In this example, Amazon is running an experiment. This experiment will give treated users a one-day sale on Amazon Prime. The outcome of interest is revenue over the next year; but of course Amazon does not want to wait a full year to assess the experiment. Amazon thus defines a reasonable surrogate: the purchase of Amazon Prime. Amazon has lots of observational data linking Amazon Prime purchases to annual revenue.

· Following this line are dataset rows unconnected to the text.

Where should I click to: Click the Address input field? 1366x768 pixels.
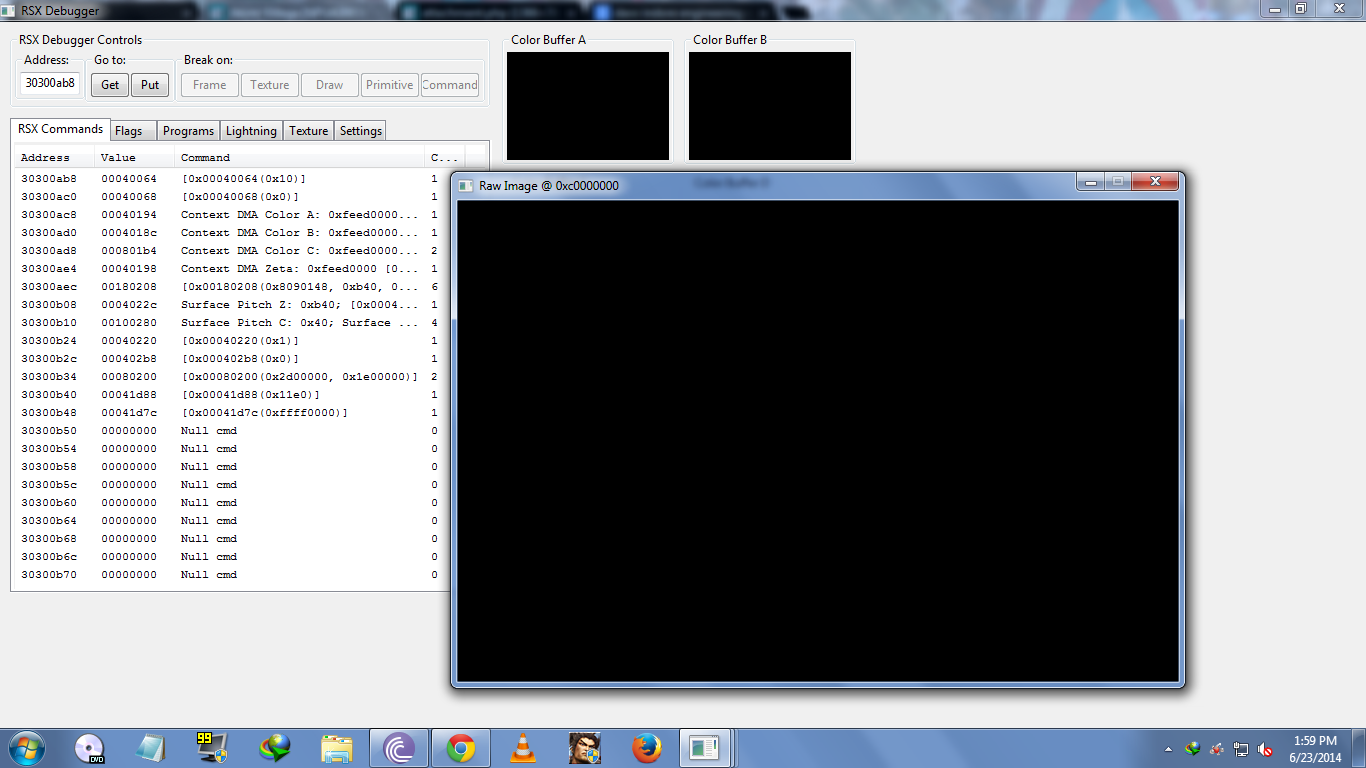pos(50,84)
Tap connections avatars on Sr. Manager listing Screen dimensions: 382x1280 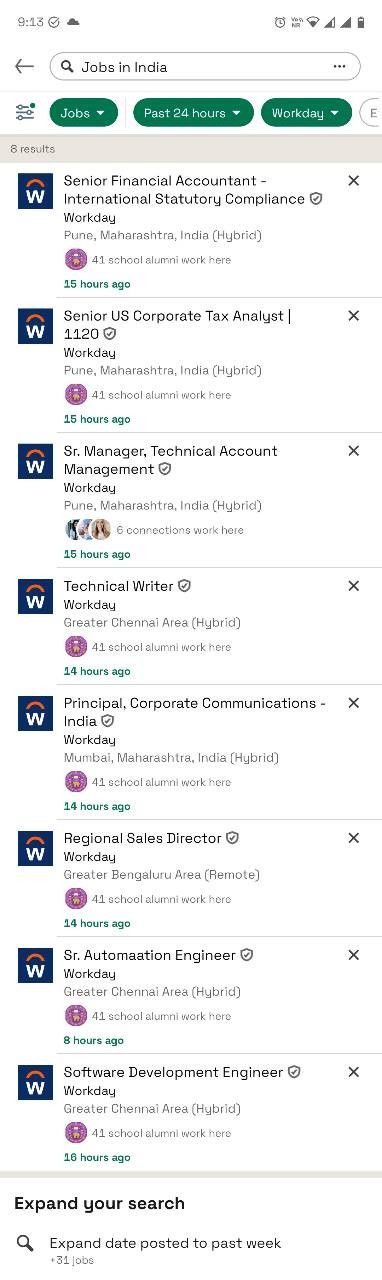pyautogui.click(x=88, y=530)
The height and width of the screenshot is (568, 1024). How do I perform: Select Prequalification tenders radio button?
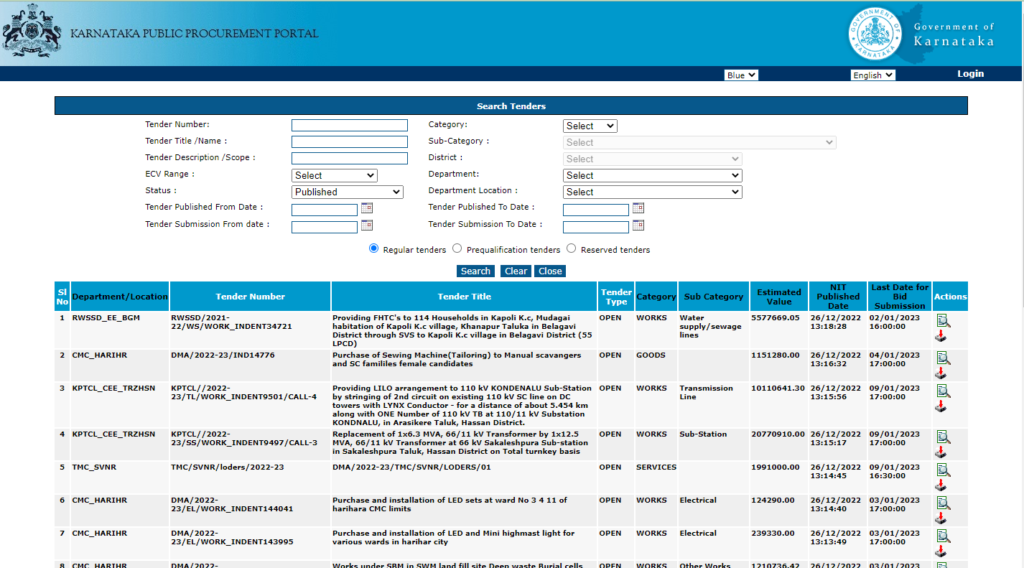457,248
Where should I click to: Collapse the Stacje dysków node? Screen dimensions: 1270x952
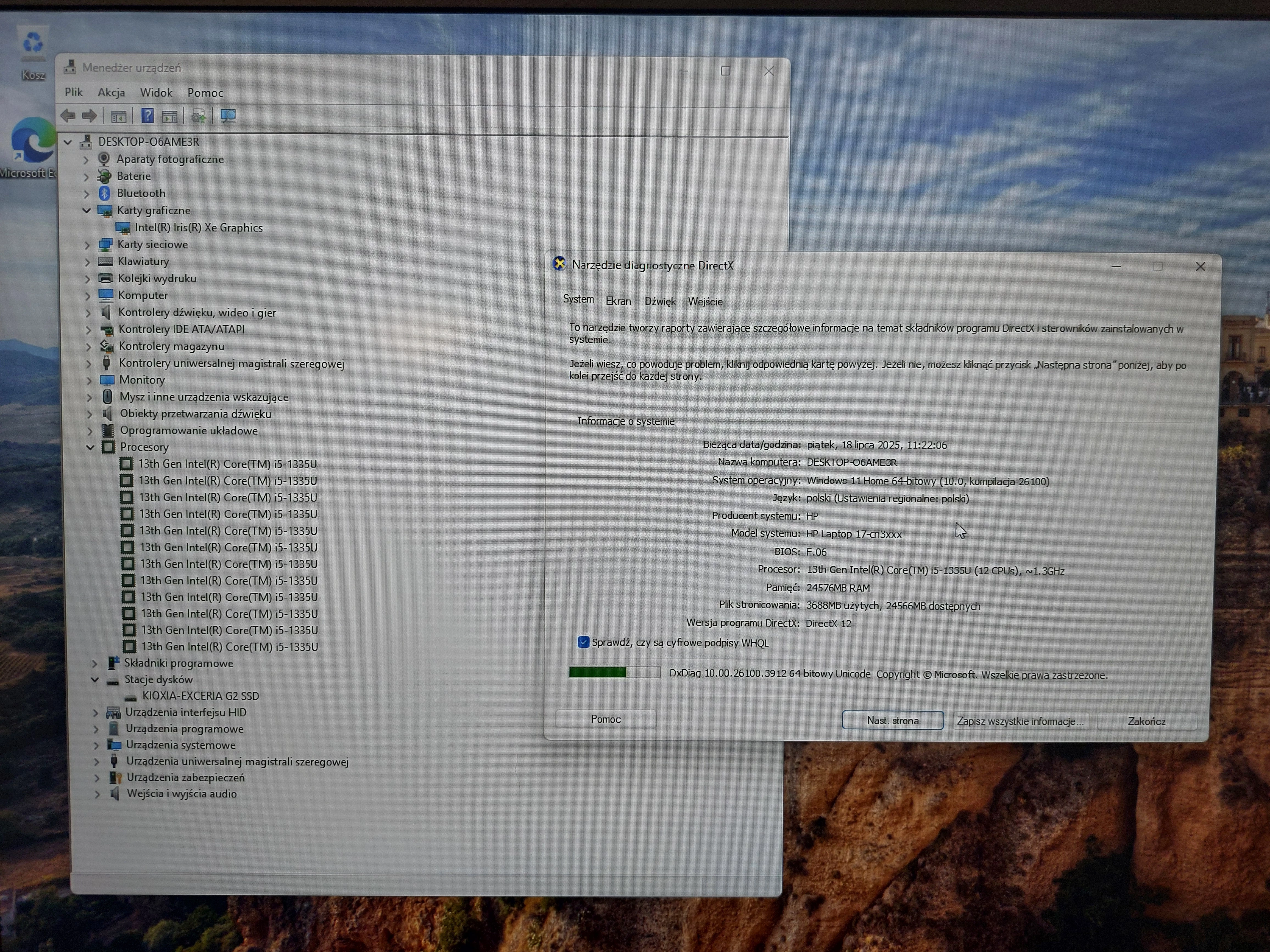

In this module, we will see how Amazon can recover the true effect under certain assumptions; and how Amazon can be led astray under other assumptions.

In [1]:
# Load libraries
import numpy as np
import pandas as pd
import statsmodels.formula.api as sm

We define parameters for the underlying data process. Treatment is the a one-day sale for Amazon Prime, and it affects the surrogate -- the purchase of Amazon Prime -- by 0.1. The surrogate in turn affects the variable of interest, annual revenue, by $100 -- both in the experimental sample (which will remain unobserved to Amazon) and in the preceding observational samples (on which Amazon has lots of data).

In [2]:
# Define parameters
beta_treatment_purchase = 0.1
beta_purchase_revenue = 100
beta_purchase_revenue_obs = beta_purchase_revenue

We next define the data-generating process. Let's assume that the data scientist designs the experiment to be exactly 20,000 treated and 20,000 control units. Moreover, the data scientist accesses a further 80,000 observational records linking Amazon Prime purchases to annual revenue.

In [13]:
# Define the data-generating process here
np.random.seed(4)
n_experiment = 40000
experiment_data = pd.concat(
    [pd.DataFrame(np.ones(round(n_experiment/2)), columns = ['treatment']), 
     pd.DataFrame(np.zeros(round(n_experiment/2)), columns = ['treatment'])])
#below creates noise
experiment_data['purchase'] = (np.random.uniform(0, 1, n_experiment) + 
                               experiment_data['treatment'] * 
                               beta_treatment_purchase)
#below creates noise
experiment_data['revenue'] = (10 + np.random.normal(0, 10, n_experiment) + 
                              experiment_data['purchase'] * 
                              beta_purchase_revenue)
  
n_observation = 80000
observation_data = pd.DataFrame(np.random.uniform(0, 1, n_observation), 
                                columns = ['purchase'])
observation_data['revenue'] = (10 + np.random.normal(0, 10, n_observation) + 
                               observation_data['purchase'] * 
                               beta_purchase_revenue_obs)
experiment_data

Unnamed: 0,treatment,purchase,revenue
0,1.0,1.067030,123.948144
1,1.0,0.647232,67.021942
2,1.0,1.072684,120.571953
3,1.0,0.814816,87.662237
4,1.0,0.797729,90.334871
...,...,...,...
19995,0.0,0.712083,85.499942
19996,0.0,0.982169,95.514399
19997,0.0,0.938426,97.757091
19998,0.0,0.144135,9.651022


First, we identify the true effect of the experiment. The data scientist will of course never be able to run this regression in practice, because he or she will never have the long-term response variable from the experiment directly.

In [4]:
# Function to implement regression, extract coefficient, and return it
def regression(f, df):
  result = sm.ols(formula = f, data = df).fit()
  return(result.params[1])

# Report the true effect of treatment on revenue from experimental data
truth = regression('revenue ~ treatment', experiment_data)
print("The true effect of the experiment on annual revenue is: " + 
            str(round(truth, 2)))

The true effect of the experiment on annual revenue is: 9.95


Second, we identify the estimated effect of the experiment. The data scientist will be able to run these regressions in practice, as they link two accessible datasets: the short-term effect of the experiment on the surrogate, and the historical link between the surrogate and the response variable.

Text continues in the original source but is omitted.